On the second day in Houston, Dr. Anderson reviewed all of his findings and his recommendations with us. Colleen was in the room the entire time (which made me a bit nervous). At the end of the lengthy discussion, he turned to Colleen and asked her if she had any questions. The only question she asked is "how many tumors do I have?". Dr. Anderson said "10, 1 Big, 1 Medium and lots of little ones". Colleen remained stoic and said nothing.
I can't remember exactly what was going through my head except for the fact that she must have been in shock because prior to that day we only discussed the tumor in her leg with her. Now she was hearing she had 10. What must she be feeling? How scared must she be?

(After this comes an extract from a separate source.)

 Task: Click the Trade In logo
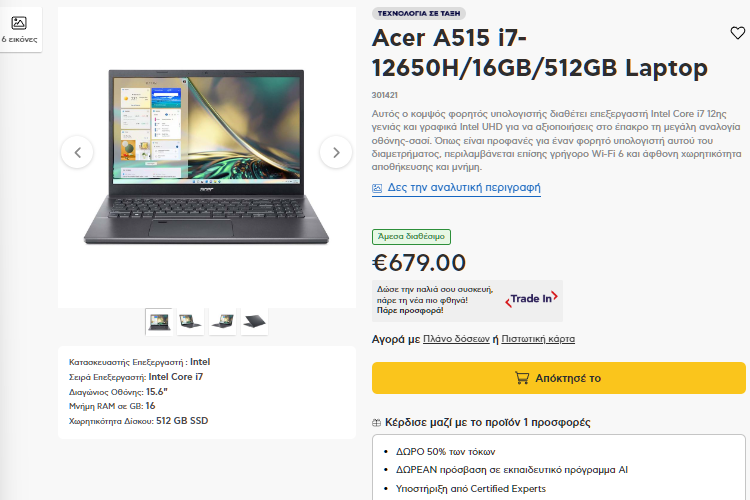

As I have stated before, Colleen shut down emotionally and would not share her feelings of fear with me or her father. This is not uncommon for children with cancer. After returning to NC a couple of weeks later, Colleen had no emotional support available through the hospital where she was treated.

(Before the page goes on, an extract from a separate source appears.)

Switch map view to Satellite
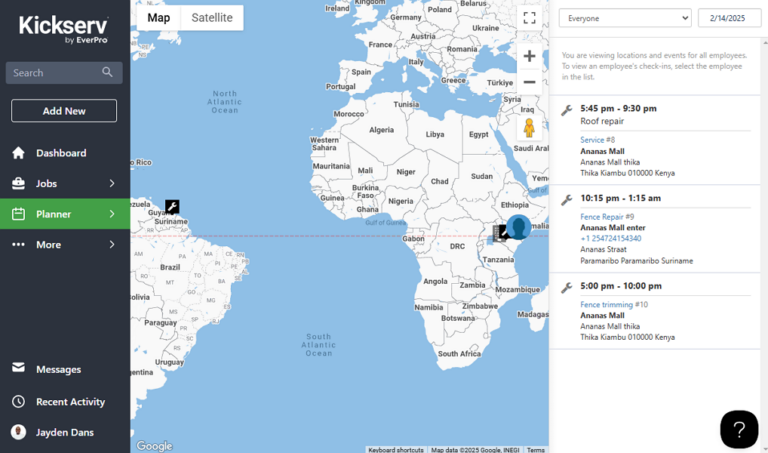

This is wrong. Children deserve to be able to have someone to discuss their feelings of fear. They should not have to be stoic.
This is what drives me every day to do what we do at Striving for More.
This is why we need your donations. So that we can provide funding for the resources and programs to properly support these children.
Every donation is appreciated. Every way you find to support us is monumental. If you do nothing else, just tell a friend about us and our mission. I am convinced that if more people know that children are going without these services, the funding will come eventually.
Because the pain of childhood cancer is more than just physical.